Rule barring investment by opaque funds done away with by SEBI on ‘weak grounds’: Congress
2 min readThe Congress on Tuesday as soon as once more took a swipe on the authorities, alleged {that a} rule prohibiting investment by opaque funds was done away with by the SEBI on “weak grounds” and stated the market regulator can not run with the hares by diluting reporting necessities and hunt with the hounds pretending to determine helpful possession in opaque tax havens.
In an announcement shared on Twitter, Congress General Secretary in-charge communications Jairam Ramesh stated: “Here is my assertion on the newest revelation this morning on the Modani MegaScam which will get curiouser and curiouser by the day as new data trickles out”.
He stated that it’s now clear that, removed from a clear chit, the Supreme Court professional committee on the “Modani mega scama has unveiled how Securities and Exchange Board of India’s (SEBI) investigation of suspicious Adani transactions have been blocked or reached an deadlock, which is why the market regulator’s report deadline was prolonged to August 14”.
“A report in the present day in a number one financial every day now gives particulars as to how the rule prohibiting investment by opaque funds, i.e. Regulation 32(1)(f) of SEBI (FPI) Regulations, was done away with on weak grounds. Can SEBI clarify the pressures positioned on it to maneuver on this surprising path?” he requested.
“How is enhancing the ‘Ease of Living’ of these suspected of money-laundering and round-tripping constant with guarantees of ‘na khaoonga, na khane doonga (won’t take pleasure in corruption nor let others take pleasure in it)’,” he requested.”
“It is due to this fact hardly stunning that SEBI has been unable to seek out the true beneficiaries of 42 corporations primarily based in offshore tax havens which have invested in Adani corporations. It can not run with the hares by diluting reporting necessities and hunt with the hounds pretending to determine helpful possession in opaque tax havens just like the Cayman Islands, Malta, British Virgin Islands and Bermuda,” Ramesh stated.

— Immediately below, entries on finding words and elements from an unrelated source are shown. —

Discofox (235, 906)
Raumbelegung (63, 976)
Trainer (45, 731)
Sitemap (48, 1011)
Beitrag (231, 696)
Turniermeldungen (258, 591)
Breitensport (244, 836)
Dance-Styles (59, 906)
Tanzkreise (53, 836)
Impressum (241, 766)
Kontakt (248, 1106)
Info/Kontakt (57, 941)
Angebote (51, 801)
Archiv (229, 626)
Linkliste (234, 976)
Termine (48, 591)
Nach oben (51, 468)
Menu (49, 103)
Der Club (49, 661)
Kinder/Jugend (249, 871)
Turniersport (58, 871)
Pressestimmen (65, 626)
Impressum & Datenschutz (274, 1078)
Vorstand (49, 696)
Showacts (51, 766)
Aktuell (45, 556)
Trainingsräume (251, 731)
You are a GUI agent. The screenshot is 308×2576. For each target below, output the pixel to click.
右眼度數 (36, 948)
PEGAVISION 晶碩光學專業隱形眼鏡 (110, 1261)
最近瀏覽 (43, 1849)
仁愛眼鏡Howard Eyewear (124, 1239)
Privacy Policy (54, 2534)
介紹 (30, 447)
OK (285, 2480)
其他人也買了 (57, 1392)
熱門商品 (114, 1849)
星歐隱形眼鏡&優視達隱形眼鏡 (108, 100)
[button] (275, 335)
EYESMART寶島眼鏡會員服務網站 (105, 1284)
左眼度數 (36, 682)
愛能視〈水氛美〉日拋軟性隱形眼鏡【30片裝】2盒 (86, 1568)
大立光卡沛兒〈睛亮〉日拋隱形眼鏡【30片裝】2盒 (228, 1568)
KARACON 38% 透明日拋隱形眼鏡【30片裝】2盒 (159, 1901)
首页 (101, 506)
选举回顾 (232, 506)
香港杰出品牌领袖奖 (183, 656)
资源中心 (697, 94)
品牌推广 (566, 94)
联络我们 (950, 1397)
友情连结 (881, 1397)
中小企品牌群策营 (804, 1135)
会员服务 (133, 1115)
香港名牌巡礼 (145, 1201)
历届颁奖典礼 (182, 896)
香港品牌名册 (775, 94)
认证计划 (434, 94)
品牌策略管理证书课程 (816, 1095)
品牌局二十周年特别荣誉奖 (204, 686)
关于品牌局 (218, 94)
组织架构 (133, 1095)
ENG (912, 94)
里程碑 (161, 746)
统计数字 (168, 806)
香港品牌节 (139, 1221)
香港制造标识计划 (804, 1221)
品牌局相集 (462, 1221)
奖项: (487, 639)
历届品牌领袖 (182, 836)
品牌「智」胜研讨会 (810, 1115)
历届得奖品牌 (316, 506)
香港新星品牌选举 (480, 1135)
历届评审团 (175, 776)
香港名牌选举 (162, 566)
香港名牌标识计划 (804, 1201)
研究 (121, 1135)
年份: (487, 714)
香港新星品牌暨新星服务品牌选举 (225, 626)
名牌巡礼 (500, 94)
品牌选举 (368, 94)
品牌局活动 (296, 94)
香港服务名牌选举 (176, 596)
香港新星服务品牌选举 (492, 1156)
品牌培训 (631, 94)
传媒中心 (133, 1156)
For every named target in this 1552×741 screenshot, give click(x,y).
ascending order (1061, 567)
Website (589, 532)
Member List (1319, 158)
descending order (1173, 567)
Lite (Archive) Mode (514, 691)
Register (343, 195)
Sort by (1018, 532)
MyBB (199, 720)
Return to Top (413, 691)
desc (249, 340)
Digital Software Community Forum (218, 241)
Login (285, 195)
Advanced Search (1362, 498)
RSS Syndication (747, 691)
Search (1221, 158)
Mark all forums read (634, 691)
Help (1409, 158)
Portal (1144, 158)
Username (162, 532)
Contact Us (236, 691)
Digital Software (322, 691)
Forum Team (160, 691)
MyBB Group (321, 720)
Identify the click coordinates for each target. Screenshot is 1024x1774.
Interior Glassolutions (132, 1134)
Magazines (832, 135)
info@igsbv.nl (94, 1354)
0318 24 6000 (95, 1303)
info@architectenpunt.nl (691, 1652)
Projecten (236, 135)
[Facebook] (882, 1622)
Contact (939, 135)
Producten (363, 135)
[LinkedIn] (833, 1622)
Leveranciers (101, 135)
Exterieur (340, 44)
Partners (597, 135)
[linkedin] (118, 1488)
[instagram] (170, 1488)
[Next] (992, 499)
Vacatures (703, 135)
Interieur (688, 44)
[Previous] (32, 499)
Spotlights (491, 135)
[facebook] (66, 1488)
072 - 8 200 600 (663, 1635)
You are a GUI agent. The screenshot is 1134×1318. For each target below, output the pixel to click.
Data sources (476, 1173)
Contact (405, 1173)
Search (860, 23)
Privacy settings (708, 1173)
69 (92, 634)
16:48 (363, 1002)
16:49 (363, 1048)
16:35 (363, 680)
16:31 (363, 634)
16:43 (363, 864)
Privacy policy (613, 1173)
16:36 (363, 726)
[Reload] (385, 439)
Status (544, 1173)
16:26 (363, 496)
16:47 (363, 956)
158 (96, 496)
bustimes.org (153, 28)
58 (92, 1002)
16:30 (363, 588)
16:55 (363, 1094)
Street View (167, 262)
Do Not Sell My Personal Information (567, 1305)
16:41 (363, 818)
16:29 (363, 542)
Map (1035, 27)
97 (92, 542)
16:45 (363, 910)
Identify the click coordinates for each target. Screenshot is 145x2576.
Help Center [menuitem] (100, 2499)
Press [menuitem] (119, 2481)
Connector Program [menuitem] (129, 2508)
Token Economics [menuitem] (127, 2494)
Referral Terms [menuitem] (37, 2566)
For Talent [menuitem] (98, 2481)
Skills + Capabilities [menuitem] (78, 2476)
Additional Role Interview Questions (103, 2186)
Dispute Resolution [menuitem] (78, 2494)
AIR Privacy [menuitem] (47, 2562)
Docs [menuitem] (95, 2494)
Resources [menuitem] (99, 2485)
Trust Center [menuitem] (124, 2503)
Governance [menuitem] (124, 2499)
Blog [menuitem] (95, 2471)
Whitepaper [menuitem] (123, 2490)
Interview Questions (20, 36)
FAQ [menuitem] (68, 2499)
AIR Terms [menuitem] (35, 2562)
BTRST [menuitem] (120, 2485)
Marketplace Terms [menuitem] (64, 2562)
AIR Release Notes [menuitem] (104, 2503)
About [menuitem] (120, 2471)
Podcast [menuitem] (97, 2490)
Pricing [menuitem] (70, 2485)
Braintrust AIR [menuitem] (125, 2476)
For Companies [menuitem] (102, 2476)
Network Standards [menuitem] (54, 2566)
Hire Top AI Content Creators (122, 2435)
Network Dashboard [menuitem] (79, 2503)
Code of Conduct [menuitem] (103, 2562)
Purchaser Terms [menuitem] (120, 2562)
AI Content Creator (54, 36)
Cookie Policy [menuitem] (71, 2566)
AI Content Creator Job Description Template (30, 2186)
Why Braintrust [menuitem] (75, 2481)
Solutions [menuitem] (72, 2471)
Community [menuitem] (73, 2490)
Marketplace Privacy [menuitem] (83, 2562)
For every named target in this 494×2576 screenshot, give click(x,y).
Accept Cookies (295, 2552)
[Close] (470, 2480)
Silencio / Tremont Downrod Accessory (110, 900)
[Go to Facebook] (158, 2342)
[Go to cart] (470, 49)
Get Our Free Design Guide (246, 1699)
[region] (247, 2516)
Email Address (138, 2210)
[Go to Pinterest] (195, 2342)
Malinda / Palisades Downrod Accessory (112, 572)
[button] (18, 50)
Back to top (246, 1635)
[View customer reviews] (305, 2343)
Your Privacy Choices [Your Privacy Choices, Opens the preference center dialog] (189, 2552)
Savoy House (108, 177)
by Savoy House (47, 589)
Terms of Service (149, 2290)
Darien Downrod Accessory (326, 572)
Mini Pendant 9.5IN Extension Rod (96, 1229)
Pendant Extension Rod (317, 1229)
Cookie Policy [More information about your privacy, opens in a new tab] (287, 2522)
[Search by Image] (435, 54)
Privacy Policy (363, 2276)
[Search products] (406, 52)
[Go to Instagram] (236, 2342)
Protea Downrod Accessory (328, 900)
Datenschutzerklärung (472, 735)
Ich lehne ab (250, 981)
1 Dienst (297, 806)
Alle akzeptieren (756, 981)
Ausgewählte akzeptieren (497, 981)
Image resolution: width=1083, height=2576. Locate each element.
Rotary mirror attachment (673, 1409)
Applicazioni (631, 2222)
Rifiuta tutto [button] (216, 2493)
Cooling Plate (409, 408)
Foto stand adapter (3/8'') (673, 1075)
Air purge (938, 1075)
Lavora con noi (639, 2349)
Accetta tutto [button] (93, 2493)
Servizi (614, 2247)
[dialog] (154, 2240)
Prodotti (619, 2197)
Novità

He claimed that opposite to the discovering of the professional committee, this bears a powerful resemblance to regulatory failure.
“We earnestly hope that the 14th August SEBI report throws extra gentle on the difficulty quite than masking it up,” the Congress chief added.
His remarks got here after a media report claimed that the Supreme Court-appointed committee scrutinised SEBI’s dropping of a key regulatory requirement for international portfolio investments (FPIs) months earlier than it developed suspicions on Adani group shareholding.